## Activity
Return copies of the lines below that mention "computer".

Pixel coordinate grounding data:
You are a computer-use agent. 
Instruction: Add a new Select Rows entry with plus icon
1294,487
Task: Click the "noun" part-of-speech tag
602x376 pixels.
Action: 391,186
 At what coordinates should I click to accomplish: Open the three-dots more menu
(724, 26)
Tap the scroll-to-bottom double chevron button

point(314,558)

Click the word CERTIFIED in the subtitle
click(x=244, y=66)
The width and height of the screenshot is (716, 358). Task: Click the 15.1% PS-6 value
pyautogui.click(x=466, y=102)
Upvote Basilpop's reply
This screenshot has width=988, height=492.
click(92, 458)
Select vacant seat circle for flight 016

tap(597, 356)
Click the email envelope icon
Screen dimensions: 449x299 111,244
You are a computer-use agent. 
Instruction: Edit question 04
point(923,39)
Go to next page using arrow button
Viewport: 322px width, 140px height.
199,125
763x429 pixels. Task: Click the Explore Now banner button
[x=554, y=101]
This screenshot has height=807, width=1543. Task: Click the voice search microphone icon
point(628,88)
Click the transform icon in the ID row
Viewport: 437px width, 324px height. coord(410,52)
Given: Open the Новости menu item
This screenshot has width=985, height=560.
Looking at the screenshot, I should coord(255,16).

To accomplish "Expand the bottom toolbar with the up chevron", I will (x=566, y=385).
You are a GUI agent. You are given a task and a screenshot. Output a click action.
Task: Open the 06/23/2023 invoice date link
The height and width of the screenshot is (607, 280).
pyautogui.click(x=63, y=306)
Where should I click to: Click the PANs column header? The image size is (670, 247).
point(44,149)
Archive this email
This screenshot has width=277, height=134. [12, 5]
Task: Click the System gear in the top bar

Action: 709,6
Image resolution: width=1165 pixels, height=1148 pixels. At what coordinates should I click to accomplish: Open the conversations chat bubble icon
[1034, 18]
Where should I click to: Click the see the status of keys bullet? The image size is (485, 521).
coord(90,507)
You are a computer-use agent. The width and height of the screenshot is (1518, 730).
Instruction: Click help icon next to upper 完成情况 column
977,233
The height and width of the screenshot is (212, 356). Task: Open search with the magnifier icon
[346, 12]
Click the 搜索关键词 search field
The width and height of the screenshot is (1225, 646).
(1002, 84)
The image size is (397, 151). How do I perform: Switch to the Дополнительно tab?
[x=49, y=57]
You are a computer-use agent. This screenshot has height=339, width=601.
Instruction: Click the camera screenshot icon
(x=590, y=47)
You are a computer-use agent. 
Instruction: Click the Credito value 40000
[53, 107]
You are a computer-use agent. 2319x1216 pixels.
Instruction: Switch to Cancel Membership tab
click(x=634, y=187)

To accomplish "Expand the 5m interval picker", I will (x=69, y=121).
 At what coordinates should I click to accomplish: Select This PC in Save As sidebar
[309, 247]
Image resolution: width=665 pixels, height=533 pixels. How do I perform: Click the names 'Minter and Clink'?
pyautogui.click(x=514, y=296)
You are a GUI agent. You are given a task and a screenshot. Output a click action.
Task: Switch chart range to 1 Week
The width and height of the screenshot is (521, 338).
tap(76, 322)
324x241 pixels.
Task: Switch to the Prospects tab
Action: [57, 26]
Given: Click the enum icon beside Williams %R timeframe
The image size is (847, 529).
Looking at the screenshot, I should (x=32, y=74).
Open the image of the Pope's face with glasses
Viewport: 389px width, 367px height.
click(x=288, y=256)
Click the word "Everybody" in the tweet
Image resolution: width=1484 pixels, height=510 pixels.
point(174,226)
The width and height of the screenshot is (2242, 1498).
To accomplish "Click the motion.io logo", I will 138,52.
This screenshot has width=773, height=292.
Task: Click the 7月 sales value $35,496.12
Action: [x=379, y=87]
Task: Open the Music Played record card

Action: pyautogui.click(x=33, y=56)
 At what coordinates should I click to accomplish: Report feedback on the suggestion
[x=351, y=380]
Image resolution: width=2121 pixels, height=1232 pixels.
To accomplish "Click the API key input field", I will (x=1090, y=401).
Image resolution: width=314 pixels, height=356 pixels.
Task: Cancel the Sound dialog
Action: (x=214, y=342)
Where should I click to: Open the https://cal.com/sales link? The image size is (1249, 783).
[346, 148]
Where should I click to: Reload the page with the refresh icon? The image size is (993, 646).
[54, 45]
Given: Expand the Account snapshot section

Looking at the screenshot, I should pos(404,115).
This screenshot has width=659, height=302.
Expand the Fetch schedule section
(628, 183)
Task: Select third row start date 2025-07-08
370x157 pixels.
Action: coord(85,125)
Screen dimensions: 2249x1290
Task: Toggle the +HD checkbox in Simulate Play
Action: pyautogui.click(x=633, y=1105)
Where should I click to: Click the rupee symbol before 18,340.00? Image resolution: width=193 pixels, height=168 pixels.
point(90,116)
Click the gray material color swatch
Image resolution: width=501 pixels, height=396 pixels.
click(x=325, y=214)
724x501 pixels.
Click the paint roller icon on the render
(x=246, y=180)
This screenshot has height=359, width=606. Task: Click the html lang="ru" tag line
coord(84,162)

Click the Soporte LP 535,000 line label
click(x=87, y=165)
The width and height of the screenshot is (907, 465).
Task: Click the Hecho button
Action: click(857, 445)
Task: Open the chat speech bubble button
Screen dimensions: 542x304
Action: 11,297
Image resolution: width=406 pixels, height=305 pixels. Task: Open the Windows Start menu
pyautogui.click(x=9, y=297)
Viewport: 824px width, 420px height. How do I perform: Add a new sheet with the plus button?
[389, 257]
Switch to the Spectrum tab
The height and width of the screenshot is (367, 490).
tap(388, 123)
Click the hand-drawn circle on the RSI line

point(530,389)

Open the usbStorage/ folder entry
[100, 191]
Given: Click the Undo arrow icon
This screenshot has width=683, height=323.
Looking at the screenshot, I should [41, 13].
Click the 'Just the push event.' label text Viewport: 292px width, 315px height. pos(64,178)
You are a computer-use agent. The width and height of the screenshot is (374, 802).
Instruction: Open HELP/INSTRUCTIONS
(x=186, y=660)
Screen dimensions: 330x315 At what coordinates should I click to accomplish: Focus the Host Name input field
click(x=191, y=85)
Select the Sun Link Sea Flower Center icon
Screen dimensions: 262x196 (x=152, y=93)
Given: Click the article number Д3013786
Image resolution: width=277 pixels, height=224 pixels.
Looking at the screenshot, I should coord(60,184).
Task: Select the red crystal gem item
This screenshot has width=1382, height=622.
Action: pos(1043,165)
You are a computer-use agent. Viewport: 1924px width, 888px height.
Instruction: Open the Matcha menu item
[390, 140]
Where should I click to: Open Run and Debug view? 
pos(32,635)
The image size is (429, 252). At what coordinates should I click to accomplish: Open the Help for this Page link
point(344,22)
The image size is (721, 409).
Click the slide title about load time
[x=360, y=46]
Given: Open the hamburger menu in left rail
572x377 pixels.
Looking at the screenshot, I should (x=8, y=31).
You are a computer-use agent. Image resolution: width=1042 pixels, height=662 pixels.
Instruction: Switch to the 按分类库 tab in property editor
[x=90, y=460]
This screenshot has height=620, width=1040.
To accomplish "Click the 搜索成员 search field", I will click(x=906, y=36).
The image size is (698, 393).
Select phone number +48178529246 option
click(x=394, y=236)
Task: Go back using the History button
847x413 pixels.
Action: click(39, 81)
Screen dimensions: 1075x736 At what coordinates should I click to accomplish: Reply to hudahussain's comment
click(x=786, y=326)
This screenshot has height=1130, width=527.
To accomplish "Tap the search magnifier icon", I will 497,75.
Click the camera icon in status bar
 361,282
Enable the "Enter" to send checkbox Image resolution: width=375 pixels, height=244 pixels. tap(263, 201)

## Task solution
You are a computer-use agent. 
You are a computer-use agent. 
You are a computer-use agent. The width and height of the screenshot is (1518, 730).
You are a computer-use agent. This screenshot has height=339, width=601.
You are a computer-use agent. 
You are a computer-use agent. 2319x1216 pixels.
You are a computer-use agent. The width and height of the screenshot is (374, 802).
You are a computer-use agent. Viewport: 1924px width, 888px height.
You are a computer-use agent. Image resolution: width=1042 pixels, height=662 pixels.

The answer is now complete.